Set problem => Extend the forum thread about housing pet mice in plastic storage tubs, beginning immediately after its final line.

Extract =>
Even just adding stuff like small boxes, or shoe boxes, that they can have their bed in, and you can put food or something on top.

I'm sold on RUBS, and they're so easy to clean out, especially after having massive "rotastak" cages for years with hamsters. Chewing bars really does do your head in after not very long at all!


----------



## eightball (Jan 1, 2011)

get the male neuted then or get another female


----------



## leighlian-x (Nov 9, 2010)

Elsa said:


> I've got 2/3 mice in a 50L RUB and its brilliant. If you got the 64L (bit taller) and added a couple of "levels" or raised bits somehow that would sort of "increase" the floor space then you can add a mesh at the top where they can't get to... sorted
> Even just adding stuff like small boxes, or shoe boxes, that they can have their bed in, and you can put food or something on top.
> 
> I'm sold on RUBS, and they're so easy to clean out, especially after having massive "rotastak" cages for years with hamsters. Chewing bars really does do your head in after not very long at all!


I really like the idea of RUBS but my mumabd boyfriend think it's cruel  x


----------



## Erinaceinae (Mar 26, 2007)

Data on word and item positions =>
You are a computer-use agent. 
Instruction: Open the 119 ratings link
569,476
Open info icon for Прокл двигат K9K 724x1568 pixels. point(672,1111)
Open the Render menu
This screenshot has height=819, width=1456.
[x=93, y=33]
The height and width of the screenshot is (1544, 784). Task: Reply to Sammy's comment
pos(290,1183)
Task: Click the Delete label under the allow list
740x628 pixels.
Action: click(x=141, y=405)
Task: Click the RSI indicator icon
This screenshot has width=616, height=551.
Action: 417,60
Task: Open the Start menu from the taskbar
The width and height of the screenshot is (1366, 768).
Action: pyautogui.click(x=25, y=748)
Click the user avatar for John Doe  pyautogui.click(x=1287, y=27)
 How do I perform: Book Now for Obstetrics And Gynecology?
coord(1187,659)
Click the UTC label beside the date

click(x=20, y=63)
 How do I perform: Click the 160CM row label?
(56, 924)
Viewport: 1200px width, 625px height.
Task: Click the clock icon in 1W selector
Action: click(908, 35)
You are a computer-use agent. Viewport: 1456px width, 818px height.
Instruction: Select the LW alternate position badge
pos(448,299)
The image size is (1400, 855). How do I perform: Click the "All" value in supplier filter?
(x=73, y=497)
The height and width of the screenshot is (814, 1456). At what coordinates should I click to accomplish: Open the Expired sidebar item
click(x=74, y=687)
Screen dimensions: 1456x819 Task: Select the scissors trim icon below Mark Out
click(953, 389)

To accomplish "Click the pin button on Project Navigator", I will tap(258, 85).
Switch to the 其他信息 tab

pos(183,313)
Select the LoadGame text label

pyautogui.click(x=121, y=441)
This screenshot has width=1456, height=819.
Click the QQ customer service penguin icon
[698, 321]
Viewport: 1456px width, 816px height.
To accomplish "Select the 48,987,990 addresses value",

Response to the exercise =>
leighlian-x said:


> I really like the idea of RUBS but my mumabd boyfriend think it's cruel  x


Gimme a minute, and i'll put a pic up of my mouse setup - IMO its far less cruel than cages with bars that they can chew...


----------



## eightball (Jan 1, 2011)

leighlian-x said:


> I really like the idea of RUBS but my mumabd boyfriend think it's cruel  x


its far from cruel, what do you think mass breeders do with mice and rats, they have like 2/3 females in quite a small tub and a male that goes in there every couple of weeks, how do you think they feel, just show your mum and boyfriend that and say them sized rubs are far from cruel :2thumb:


----------



## zoe6660 (Jun 3, 2007)

i got my hamster a pink palice it was on offer for 39.99 it was 49.99 and my hamster love it and u can alway add more onto it.


----------



## Erinaceinae (Mar 26, 2007)

This is mine, you can see a mouse in the second one. I'm considering drilling a hole in the side and putting a tunnel through to another 50L RUB, as next door in the rack is empty, just because i can and it would look cool!


----------



## leighlian-x (Nov 9, 2010)

Thanks guys! At the end of the day they are my pets and it's not like im choosing something that is going to make them ill/unhappy etc. Once they see the actual set up I'm sure they will get my point!

And you have cute mousies! Can't wait to get them a nice new home to explore!


----------



## eightball (Jan 1, 2011)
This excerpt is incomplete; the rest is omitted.